Tarea a realizar =
Transcribe sin cambios las líneas de los elementos que empiezan en la que contiene "Where should I click to: Click the fried" y terminan en la que contiene "Looking at the screenshot, I should point(349,309).", ambas incluidas. No copies nada más.

Material proporcionado =
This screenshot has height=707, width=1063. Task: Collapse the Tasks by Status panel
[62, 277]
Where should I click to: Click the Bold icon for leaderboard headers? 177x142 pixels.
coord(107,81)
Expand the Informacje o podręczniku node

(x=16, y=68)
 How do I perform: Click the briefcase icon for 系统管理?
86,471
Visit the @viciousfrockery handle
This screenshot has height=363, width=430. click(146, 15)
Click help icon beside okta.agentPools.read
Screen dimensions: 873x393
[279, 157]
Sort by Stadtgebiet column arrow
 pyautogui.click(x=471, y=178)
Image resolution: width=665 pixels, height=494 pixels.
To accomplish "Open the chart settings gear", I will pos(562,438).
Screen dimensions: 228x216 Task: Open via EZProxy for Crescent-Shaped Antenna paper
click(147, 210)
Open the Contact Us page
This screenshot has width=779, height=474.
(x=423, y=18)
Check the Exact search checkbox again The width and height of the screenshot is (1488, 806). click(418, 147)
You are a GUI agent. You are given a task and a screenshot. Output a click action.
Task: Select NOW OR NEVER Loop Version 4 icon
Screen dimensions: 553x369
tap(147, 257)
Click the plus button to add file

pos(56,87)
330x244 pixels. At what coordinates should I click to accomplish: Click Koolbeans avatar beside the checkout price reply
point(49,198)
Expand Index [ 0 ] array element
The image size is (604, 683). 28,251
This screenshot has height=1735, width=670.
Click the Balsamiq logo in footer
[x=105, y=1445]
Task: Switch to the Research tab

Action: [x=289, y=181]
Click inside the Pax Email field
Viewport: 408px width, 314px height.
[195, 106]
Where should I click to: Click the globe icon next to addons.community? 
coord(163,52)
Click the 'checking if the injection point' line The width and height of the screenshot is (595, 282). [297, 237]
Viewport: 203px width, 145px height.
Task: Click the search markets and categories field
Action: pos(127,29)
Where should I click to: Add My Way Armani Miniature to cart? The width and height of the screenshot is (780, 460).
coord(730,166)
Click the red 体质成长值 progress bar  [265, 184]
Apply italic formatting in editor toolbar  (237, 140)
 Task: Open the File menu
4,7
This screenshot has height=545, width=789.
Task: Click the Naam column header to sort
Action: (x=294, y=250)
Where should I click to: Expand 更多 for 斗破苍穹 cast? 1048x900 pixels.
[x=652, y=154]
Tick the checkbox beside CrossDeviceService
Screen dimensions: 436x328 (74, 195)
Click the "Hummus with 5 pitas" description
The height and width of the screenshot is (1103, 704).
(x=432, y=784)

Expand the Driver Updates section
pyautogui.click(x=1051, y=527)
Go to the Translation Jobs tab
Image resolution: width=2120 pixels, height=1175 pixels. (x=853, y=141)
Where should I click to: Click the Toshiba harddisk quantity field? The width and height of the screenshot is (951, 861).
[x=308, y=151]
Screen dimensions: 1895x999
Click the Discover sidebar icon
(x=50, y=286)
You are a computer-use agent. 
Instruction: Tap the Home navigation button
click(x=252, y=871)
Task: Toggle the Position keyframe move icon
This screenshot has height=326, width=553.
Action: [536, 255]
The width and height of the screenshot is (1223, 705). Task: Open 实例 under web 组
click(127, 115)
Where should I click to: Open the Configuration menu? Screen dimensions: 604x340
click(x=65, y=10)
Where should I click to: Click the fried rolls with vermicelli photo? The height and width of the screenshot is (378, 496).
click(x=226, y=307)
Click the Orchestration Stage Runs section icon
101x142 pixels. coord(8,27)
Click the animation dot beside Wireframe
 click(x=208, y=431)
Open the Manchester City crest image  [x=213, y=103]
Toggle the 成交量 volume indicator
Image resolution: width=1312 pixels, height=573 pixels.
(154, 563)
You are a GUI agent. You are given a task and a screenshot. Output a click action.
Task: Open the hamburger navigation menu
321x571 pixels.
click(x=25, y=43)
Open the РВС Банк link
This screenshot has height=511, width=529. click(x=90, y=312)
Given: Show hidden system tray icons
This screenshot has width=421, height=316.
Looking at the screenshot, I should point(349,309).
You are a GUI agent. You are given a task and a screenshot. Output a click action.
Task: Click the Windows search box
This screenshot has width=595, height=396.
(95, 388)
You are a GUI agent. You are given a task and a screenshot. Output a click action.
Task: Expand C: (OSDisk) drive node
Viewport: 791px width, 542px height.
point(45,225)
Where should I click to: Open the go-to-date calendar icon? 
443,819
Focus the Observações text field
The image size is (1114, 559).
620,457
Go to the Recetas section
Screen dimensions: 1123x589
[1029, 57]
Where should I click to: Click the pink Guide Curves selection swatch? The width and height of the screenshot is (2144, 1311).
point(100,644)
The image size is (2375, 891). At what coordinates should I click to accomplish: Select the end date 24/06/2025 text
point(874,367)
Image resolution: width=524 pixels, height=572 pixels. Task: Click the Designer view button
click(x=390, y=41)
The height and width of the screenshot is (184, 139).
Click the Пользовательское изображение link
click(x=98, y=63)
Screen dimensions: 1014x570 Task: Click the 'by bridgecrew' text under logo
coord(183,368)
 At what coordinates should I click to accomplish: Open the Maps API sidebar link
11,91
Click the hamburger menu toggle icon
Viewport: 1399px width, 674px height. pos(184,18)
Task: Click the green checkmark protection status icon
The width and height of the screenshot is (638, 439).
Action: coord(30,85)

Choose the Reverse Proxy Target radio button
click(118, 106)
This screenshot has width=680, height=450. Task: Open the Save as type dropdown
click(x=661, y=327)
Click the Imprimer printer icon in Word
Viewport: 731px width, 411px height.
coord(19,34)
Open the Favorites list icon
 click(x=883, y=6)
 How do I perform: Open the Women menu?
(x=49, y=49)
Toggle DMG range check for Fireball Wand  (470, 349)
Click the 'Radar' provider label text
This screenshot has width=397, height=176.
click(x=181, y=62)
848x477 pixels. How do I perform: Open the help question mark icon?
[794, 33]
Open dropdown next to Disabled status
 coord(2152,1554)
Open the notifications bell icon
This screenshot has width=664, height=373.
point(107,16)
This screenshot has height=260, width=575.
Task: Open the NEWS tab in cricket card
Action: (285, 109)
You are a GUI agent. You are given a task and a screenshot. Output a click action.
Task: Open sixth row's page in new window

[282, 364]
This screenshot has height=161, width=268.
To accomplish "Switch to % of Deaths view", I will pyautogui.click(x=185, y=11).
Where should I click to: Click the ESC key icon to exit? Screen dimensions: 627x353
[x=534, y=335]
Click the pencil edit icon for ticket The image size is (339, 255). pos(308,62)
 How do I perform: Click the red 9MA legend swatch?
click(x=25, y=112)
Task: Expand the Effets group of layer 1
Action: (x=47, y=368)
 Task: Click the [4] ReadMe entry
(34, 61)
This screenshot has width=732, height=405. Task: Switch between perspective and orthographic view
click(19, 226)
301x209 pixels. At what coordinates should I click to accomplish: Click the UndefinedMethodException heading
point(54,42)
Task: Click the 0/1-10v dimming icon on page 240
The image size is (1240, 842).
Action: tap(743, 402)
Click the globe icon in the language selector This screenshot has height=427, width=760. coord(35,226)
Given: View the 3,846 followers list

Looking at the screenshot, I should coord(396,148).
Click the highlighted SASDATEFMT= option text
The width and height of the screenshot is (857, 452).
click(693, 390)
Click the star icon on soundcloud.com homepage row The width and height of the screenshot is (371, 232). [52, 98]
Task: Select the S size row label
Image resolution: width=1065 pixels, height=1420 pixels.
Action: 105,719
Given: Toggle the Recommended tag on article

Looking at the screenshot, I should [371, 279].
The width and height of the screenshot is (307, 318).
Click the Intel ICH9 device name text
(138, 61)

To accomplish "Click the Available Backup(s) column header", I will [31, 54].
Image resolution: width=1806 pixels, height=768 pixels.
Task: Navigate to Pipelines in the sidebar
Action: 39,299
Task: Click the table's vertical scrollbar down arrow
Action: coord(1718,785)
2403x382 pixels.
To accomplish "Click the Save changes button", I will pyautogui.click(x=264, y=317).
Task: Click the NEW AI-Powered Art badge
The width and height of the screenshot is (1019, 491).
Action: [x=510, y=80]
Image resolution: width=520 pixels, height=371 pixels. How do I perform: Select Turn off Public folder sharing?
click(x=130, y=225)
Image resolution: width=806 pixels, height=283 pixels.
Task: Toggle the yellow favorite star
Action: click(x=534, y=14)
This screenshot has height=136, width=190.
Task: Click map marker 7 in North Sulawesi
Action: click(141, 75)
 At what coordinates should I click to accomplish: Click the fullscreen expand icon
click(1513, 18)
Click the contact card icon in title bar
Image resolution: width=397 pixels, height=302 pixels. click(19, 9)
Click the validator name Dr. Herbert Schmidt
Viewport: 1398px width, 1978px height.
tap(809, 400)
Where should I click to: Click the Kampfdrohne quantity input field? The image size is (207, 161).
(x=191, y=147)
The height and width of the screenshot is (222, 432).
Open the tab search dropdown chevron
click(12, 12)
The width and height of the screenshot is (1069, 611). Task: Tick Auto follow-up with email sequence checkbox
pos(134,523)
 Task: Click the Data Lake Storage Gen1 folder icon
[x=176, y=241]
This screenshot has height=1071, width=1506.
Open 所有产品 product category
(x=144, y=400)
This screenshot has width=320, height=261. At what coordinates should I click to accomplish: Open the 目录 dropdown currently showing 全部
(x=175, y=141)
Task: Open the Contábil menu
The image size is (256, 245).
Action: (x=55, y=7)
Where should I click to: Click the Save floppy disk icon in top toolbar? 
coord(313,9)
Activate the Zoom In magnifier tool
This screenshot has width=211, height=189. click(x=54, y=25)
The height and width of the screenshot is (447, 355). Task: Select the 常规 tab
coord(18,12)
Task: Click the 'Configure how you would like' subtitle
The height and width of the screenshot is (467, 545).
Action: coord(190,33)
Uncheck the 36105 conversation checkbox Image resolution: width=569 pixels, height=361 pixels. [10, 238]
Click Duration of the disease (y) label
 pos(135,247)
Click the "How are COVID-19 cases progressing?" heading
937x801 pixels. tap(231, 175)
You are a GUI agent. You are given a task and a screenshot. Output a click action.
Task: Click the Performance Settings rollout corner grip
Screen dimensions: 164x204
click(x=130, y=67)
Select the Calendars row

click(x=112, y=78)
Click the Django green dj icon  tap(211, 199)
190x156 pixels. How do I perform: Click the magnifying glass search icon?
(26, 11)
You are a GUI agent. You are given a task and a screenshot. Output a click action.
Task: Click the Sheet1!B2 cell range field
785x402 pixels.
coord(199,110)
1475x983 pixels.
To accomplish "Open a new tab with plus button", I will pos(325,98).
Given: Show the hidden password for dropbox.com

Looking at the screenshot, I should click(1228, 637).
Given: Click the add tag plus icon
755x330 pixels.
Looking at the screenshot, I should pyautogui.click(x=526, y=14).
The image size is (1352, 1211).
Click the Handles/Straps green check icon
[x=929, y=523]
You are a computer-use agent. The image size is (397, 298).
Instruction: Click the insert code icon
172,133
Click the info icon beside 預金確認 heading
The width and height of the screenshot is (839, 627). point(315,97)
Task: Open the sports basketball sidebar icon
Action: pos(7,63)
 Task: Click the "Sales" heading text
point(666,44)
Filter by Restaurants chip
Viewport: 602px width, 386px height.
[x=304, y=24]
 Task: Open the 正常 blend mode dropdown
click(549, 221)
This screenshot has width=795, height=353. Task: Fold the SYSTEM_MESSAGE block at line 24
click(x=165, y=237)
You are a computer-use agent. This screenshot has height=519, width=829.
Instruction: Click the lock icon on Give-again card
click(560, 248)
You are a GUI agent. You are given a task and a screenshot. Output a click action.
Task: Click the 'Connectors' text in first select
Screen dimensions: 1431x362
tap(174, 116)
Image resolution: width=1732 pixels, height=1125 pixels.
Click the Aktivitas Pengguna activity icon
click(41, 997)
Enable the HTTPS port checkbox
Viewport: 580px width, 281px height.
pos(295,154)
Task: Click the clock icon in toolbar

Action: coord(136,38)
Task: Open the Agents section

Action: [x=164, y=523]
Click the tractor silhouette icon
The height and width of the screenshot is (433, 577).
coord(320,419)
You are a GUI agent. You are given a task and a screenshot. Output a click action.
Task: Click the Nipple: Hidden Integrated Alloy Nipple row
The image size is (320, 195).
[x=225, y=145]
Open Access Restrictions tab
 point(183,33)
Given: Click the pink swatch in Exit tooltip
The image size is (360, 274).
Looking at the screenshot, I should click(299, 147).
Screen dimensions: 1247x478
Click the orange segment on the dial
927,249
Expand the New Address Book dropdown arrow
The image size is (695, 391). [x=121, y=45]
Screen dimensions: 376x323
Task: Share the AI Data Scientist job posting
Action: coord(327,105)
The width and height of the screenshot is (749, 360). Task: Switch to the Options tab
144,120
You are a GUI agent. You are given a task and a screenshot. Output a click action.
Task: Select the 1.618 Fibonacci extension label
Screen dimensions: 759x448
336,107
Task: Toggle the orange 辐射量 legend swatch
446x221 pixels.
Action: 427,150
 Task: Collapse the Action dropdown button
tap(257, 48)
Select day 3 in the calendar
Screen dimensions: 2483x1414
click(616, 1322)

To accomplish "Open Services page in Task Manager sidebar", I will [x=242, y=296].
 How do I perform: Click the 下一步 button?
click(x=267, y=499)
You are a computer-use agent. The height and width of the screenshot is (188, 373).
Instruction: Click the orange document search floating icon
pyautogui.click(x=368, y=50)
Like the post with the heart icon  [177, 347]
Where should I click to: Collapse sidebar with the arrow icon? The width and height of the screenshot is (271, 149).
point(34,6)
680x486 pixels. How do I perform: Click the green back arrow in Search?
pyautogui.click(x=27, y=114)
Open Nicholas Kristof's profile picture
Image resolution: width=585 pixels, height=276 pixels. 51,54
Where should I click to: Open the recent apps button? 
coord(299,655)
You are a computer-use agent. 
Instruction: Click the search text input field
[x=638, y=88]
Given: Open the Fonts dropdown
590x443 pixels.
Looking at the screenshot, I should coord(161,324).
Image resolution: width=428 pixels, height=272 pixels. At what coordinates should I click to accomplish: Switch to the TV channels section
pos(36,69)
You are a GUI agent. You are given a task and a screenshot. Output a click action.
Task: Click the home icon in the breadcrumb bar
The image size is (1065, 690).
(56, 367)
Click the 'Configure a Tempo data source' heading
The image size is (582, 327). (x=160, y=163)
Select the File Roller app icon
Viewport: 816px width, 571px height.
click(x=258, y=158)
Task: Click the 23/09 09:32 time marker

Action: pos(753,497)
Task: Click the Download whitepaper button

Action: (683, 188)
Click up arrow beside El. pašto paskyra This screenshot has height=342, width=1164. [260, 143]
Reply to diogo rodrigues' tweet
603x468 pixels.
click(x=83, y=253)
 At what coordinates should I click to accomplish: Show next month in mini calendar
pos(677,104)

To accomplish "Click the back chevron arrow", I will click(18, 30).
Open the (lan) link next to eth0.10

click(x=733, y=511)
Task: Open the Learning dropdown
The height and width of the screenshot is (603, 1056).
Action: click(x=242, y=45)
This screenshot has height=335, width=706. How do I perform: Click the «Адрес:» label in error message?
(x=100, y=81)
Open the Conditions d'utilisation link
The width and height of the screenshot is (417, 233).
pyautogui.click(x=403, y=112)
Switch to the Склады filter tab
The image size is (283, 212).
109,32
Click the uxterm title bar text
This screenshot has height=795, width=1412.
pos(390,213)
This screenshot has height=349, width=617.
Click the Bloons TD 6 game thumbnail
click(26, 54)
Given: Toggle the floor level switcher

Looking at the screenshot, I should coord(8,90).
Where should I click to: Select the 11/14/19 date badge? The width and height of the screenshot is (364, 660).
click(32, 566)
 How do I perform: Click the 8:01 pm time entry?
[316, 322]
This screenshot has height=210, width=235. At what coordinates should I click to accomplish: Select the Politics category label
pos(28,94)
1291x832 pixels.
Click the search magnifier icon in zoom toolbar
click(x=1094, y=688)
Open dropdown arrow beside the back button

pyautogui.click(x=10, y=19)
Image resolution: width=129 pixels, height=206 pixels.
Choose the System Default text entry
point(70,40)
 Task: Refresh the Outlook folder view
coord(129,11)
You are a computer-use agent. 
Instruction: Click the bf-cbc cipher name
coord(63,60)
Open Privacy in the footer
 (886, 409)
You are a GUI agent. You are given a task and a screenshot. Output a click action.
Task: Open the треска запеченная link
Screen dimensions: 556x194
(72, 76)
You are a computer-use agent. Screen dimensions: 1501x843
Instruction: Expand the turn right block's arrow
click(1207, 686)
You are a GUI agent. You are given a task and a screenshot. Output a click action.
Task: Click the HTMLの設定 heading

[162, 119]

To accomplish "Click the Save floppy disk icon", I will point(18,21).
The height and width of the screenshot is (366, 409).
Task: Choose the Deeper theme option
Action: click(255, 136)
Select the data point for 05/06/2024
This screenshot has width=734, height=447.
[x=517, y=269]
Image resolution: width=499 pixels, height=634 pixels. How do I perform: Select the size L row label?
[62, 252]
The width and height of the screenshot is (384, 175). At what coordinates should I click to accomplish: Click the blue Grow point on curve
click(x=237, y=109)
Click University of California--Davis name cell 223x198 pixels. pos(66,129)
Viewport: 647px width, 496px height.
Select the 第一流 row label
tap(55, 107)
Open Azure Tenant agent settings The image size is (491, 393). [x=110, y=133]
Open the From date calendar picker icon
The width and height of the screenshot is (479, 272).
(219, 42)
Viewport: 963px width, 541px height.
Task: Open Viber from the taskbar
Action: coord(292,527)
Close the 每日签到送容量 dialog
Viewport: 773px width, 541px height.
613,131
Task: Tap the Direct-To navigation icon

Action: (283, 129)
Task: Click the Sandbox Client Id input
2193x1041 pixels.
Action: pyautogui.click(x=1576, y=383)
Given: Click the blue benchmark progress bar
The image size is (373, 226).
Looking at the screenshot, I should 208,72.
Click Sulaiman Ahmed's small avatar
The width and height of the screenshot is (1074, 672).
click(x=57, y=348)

Respuesta escrita =
Where should I click to: Click the fried rolls with vermicelli photo? The height and width of the screenshot is (378, 496).
click(x=226, y=307)
Click the Orchestration Stage Runs section icon
101x142 pixels. coord(8,27)
Click the animation dot beside Wireframe
 click(x=208, y=431)
Open the Manchester City crest image  [x=213, y=103]
Toggle the 成交量 volume indicator
Image resolution: width=1312 pixels, height=573 pixels.
(154, 563)
You are a GUI agent. You are given a task and a screenshot. Output a click action.
Task: Open the hamburger navigation menu
321x571 pixels.
click(x=25, y=43)
Open the РВС Банк link
This screenshot has height=511, width=529. click(x=90, y=312)
Given: Show hidden system tray icons
This screenshot has width=421, height=316.
Looking at the screenshot, I should point(349,309).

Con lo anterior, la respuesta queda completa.